UCL Ear Institute


Bizley Lab

Our research seeks to link the patterns of neural activity in auditory cortex to our perception of the world around us. While sounds within an environment, such as a person talking, may be clearly intelligible at their source, noisy and reverberant listening conditions often combine to degrade the intelligibility of the sound wave arriving at the ear. The sound wave that arrives at the ear results from the combination of all of the different sounds that exist in our surroundings. This complex sound wave is decomposed into individual frequency components by the cochlea and transmitted via the auditory nerve to the auditory brain via the auditory nerve. The challenge for the brain is then to separate different sound sources from one another in order that they can be identified or understood - a process also known as auditory scene analysis. The brain must regroup the sound elements that arose from each individual source. Different sources can be desribed according to their characteristics - they might have a particular pitch, or a characteristic timbre. Our research falls into three broad themes:

How are perceptual features of sounds, such as pitch, timbre or location in space encoded by neurons within auditory cortex?
How do neurons in auditory cortex create 'invariant' perceptions?
When and how does what we see influence how we perceive sound?
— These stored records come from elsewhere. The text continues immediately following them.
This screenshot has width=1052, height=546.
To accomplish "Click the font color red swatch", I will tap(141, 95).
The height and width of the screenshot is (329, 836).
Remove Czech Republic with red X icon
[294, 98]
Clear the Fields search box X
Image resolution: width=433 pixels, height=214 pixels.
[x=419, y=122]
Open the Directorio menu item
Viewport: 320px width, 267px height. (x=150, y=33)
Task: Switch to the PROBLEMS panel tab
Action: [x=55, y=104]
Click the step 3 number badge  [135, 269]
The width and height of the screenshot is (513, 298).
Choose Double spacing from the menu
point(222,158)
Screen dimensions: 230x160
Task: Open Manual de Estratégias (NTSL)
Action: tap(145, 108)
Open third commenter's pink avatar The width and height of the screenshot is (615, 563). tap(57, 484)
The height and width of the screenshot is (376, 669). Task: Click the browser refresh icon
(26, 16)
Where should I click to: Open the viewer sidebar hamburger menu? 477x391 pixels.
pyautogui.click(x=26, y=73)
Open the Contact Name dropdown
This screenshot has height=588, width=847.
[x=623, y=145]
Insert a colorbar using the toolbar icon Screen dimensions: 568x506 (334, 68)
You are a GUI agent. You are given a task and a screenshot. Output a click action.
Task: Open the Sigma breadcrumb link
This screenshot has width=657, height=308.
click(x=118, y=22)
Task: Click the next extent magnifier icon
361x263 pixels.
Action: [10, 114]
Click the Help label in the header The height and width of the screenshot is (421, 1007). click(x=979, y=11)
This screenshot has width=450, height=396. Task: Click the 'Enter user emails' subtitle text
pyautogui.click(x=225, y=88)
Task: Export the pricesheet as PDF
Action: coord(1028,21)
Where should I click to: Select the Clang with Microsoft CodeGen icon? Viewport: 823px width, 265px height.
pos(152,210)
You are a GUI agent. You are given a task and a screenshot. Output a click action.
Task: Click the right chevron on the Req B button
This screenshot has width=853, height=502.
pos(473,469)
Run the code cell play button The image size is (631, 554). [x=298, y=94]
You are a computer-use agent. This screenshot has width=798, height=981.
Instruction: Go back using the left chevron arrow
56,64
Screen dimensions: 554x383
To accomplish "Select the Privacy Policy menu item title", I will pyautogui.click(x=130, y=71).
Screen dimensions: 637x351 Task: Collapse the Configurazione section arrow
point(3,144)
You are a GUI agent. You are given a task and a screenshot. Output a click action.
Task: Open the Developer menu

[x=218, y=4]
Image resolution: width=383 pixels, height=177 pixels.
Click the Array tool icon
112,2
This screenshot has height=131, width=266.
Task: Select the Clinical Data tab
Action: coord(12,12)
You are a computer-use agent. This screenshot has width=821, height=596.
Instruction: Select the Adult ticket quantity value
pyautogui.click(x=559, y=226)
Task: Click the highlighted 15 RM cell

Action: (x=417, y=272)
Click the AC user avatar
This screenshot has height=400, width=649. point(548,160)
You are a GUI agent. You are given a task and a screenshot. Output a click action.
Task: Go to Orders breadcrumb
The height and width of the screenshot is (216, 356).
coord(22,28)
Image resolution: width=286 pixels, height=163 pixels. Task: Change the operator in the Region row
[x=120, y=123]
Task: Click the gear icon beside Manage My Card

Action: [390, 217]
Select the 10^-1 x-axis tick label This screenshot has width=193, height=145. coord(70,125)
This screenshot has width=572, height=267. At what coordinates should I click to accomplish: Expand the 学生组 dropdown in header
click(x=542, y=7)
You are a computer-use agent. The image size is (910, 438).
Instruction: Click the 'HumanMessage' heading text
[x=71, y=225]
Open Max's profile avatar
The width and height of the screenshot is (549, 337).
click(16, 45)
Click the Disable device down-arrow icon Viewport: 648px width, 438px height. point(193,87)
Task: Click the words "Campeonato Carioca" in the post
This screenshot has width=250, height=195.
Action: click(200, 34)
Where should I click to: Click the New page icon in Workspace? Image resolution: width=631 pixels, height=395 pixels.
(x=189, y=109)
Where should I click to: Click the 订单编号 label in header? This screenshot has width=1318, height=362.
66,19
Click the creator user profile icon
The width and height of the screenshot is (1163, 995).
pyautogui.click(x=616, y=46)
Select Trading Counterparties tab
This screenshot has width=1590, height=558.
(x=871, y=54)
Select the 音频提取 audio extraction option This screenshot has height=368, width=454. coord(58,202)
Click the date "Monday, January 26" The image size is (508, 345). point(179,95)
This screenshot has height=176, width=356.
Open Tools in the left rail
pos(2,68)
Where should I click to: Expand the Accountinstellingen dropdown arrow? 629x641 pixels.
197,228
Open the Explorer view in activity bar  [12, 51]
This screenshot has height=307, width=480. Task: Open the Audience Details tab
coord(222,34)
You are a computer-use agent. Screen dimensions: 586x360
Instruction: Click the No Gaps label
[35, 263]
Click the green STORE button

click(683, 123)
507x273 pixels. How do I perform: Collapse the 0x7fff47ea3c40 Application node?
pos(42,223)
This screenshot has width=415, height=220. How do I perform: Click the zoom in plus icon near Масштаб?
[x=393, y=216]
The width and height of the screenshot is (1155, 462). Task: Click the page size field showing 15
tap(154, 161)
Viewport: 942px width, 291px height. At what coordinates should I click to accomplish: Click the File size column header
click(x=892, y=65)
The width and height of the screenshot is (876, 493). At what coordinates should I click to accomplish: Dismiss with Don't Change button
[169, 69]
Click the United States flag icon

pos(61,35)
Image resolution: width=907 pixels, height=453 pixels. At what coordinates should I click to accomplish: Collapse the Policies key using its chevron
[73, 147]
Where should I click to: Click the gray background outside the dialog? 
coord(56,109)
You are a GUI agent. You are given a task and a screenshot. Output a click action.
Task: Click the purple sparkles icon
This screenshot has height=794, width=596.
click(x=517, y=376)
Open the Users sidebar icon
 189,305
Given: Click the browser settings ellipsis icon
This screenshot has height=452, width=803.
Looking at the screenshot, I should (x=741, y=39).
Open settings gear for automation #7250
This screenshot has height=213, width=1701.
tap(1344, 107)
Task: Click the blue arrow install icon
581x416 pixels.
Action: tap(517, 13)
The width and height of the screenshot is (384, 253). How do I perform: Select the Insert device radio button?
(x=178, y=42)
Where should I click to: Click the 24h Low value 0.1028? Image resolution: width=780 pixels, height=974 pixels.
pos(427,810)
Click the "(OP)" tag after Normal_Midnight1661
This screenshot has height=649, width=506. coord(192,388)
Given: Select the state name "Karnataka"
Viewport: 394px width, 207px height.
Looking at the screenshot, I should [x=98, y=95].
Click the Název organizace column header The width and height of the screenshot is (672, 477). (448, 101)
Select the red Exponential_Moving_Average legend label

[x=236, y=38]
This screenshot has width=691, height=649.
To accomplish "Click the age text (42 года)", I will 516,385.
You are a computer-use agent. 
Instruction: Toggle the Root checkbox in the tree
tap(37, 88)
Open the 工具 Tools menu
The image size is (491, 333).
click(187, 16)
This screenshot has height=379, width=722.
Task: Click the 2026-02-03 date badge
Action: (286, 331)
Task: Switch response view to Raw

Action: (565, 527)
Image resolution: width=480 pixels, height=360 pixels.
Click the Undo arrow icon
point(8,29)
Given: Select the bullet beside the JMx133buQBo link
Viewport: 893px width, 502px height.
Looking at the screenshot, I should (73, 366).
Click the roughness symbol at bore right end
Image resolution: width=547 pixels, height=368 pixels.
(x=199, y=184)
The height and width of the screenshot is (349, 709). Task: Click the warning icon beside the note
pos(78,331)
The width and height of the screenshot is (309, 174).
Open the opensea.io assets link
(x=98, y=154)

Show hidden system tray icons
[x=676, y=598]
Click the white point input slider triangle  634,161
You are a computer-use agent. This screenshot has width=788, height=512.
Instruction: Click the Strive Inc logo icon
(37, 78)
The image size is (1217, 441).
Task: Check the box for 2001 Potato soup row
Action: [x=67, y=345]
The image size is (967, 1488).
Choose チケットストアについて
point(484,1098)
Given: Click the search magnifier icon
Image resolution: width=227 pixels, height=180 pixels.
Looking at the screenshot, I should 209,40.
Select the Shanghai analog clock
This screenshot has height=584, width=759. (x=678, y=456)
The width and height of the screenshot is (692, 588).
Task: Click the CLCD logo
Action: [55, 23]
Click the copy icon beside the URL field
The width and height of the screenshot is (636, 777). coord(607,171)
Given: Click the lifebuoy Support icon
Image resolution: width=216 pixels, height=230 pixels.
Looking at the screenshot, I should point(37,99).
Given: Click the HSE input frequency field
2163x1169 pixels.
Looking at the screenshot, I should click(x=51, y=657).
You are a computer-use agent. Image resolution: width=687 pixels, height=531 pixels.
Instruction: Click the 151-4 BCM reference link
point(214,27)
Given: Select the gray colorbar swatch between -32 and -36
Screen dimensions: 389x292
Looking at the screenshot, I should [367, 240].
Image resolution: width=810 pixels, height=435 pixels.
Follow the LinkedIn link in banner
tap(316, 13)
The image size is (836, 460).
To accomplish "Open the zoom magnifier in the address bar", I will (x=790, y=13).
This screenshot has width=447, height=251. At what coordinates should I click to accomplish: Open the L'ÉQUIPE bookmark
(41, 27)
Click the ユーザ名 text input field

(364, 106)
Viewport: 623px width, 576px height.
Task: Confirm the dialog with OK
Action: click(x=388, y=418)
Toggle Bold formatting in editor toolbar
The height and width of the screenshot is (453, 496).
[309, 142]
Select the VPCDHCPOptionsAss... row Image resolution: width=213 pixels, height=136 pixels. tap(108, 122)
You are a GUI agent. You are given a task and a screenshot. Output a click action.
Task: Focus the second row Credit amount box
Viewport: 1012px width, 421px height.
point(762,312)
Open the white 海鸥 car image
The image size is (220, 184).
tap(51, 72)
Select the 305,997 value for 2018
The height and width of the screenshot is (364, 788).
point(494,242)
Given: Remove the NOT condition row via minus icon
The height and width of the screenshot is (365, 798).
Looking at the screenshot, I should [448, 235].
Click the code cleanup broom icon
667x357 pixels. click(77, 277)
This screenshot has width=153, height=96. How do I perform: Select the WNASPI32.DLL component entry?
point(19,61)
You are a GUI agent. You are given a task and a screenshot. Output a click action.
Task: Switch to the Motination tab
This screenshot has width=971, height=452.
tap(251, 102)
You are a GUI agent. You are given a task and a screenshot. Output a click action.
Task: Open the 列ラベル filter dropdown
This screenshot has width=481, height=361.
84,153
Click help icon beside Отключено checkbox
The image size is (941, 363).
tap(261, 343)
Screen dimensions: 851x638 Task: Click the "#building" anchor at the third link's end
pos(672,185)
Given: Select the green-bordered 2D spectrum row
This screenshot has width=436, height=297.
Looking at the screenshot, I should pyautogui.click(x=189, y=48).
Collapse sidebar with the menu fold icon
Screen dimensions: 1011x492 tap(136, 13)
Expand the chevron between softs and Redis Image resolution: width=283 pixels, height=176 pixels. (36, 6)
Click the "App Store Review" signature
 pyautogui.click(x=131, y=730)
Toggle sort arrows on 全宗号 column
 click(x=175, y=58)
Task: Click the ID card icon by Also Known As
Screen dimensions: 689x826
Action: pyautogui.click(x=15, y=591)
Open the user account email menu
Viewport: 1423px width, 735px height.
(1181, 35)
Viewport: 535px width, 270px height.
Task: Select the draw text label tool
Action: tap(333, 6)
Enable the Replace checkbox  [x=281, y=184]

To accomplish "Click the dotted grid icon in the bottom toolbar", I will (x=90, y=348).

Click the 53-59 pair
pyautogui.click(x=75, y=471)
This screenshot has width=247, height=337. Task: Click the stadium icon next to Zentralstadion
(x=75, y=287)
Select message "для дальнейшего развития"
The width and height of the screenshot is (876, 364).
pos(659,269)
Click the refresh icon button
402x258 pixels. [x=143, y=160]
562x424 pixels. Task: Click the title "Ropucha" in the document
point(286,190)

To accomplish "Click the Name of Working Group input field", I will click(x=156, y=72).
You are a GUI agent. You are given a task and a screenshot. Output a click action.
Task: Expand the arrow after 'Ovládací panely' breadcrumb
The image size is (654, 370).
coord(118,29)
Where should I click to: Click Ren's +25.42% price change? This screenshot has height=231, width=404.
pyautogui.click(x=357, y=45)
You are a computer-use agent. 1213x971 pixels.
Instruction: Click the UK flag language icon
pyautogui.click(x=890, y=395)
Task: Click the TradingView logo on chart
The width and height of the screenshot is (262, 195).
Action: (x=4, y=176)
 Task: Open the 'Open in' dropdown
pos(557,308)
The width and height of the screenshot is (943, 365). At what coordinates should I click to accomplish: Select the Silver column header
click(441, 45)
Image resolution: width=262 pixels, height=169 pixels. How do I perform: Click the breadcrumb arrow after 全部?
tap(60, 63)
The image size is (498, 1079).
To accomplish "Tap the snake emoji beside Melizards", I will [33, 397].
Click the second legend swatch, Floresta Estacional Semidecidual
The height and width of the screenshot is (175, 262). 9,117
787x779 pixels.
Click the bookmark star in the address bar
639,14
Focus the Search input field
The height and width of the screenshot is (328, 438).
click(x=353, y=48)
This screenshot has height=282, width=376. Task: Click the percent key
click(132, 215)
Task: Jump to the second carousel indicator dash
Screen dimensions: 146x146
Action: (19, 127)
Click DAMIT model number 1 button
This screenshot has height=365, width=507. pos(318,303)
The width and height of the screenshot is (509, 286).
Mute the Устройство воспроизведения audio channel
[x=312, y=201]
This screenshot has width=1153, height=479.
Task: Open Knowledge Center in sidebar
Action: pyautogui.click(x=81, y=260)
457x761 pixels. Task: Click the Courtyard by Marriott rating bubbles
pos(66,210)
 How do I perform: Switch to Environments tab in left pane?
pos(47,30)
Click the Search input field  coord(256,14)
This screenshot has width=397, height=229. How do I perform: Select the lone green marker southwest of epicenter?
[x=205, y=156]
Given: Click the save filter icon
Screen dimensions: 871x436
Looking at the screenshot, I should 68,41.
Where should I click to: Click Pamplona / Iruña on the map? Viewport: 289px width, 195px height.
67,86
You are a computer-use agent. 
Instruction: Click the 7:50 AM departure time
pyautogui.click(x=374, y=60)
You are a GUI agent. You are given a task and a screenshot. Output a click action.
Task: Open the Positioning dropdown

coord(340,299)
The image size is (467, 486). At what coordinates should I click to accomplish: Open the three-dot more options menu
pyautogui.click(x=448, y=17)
Our research methods combine human and non-human psychophysics, computational modelling and behavioural neurophysiology. Since attentional state, behavioural context and even the presence of visual stimuli can modulate or drive activity in auditory cortex, we believe that auditory cortical neurons should not be seen simply as static filters tuned to detect particular acoustic features and that visualising neural and behavioural sensitivity simultaneously is key to understanding how neurons in auditory cortex support sound perception.